- **WHAT IS BEING ASKED**:
Collect every line of the listing below that contains the word "title", and copy each one as it appears.

>> begin RECORDS FOR THE TASK

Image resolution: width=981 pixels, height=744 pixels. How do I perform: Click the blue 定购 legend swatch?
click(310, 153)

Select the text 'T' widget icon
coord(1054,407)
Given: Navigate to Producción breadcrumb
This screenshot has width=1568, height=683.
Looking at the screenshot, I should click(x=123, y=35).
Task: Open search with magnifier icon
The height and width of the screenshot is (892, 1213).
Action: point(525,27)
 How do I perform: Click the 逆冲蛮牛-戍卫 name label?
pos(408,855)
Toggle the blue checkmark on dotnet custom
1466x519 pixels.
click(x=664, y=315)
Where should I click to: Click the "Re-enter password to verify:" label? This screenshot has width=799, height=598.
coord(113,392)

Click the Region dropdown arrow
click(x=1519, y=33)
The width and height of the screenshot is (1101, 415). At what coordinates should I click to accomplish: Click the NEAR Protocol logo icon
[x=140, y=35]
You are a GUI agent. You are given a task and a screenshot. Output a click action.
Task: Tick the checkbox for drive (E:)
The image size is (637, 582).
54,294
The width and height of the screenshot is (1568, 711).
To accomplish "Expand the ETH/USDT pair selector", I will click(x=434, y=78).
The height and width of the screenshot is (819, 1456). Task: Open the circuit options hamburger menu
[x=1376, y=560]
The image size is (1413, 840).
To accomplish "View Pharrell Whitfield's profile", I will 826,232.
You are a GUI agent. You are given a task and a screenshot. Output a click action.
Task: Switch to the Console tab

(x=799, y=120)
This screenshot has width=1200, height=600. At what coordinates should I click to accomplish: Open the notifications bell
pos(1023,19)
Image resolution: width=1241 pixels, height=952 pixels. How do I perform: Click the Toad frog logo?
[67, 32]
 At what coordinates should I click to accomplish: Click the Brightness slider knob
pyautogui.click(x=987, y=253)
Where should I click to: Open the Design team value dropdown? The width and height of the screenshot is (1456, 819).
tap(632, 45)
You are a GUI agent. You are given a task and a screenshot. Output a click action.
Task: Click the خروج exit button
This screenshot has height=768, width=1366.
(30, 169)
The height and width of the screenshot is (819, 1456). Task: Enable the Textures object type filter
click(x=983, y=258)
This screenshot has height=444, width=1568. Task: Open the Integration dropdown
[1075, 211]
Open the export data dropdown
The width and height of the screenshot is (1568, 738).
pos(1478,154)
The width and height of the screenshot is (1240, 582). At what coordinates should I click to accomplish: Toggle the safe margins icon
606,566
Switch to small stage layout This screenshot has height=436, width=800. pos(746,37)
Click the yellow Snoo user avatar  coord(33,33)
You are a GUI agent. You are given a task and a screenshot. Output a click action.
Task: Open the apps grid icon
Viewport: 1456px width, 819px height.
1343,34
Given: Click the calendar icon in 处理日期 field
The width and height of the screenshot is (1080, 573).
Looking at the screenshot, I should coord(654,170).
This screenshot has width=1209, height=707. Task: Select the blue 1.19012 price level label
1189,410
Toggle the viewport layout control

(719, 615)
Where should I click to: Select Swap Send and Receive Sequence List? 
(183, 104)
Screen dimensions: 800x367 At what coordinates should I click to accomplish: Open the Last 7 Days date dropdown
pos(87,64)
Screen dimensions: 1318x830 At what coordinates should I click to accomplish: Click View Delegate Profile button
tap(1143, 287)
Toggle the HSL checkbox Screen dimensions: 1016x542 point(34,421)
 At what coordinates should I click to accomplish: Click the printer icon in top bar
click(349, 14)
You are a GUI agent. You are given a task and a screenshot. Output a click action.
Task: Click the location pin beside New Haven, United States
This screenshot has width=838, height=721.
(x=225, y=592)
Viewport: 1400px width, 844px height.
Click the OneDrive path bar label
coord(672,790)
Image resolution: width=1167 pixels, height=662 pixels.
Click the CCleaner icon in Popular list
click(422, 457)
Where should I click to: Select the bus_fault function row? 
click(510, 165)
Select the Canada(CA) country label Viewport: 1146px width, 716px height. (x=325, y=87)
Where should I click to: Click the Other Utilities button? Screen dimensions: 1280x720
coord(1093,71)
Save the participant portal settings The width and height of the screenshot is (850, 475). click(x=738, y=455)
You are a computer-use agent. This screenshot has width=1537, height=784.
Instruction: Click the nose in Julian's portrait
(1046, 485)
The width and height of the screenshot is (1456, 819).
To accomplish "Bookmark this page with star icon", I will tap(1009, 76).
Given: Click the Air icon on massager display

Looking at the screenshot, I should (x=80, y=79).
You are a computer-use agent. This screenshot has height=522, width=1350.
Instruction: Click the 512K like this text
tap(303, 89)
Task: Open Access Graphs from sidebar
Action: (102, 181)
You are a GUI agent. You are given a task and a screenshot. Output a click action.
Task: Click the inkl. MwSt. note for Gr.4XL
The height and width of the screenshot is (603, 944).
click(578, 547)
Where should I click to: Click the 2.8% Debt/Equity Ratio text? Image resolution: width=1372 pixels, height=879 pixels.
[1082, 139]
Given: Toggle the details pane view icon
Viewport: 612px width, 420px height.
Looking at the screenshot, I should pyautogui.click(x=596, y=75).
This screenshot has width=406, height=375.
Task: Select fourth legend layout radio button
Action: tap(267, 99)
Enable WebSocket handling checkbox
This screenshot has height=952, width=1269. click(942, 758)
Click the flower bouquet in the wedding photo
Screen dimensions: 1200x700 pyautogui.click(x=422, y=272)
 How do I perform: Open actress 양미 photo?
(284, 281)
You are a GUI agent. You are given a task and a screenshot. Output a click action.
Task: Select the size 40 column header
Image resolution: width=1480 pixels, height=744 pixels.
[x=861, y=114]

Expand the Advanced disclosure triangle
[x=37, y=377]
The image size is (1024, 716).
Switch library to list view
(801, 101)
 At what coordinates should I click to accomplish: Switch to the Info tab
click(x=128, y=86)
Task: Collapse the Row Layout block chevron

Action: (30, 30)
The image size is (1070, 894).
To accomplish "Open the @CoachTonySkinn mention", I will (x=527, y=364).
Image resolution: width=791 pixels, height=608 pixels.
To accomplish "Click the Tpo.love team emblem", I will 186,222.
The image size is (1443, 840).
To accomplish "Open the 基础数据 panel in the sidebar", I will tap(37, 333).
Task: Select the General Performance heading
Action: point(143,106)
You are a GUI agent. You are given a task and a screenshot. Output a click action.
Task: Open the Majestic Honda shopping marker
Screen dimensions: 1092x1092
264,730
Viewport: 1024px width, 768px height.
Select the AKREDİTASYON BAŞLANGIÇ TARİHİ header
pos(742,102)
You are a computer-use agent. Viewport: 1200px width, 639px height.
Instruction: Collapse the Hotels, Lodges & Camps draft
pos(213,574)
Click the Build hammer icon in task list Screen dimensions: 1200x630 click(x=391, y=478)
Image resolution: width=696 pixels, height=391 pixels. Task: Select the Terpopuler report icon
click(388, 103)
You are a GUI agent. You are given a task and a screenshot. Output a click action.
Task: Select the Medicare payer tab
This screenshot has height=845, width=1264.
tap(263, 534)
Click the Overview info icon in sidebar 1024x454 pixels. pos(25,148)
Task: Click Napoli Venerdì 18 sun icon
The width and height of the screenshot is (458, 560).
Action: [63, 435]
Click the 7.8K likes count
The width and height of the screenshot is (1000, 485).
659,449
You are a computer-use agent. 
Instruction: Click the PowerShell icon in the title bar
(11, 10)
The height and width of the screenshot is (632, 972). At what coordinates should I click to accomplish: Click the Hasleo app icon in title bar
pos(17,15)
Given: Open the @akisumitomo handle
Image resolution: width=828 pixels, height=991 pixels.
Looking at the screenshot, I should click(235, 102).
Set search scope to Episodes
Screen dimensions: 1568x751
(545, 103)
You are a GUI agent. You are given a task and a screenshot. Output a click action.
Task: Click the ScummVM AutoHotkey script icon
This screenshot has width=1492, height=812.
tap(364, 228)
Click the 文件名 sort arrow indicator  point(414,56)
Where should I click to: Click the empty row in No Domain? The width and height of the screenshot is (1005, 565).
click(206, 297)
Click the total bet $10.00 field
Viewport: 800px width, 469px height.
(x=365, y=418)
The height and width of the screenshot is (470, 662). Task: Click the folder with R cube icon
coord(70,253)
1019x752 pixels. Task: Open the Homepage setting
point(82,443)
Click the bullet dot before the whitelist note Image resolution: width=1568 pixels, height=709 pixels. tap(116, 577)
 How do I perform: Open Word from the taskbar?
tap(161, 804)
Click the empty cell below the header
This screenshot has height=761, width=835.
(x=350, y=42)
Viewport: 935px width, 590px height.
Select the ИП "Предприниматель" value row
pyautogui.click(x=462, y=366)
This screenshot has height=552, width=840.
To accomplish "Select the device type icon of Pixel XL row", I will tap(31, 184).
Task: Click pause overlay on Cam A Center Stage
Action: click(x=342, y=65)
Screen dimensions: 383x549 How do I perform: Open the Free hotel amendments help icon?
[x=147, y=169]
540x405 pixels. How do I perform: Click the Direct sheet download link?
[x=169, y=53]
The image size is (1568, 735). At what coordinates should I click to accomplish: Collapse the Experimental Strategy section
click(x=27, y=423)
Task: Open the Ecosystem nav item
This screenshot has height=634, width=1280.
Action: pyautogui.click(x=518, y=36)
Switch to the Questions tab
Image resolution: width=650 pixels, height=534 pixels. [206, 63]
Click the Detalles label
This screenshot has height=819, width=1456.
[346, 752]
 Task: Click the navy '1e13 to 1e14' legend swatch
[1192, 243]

>> end RECORDS FOR THE TASK

- **COMPLETED EXERCISE**:
Instruction: Click the PowerShell icon in the title bar
The height and width of the screenshot is (632, 972). At what coordinates should I click to accomplish: Click the Hasleo app icon in title bar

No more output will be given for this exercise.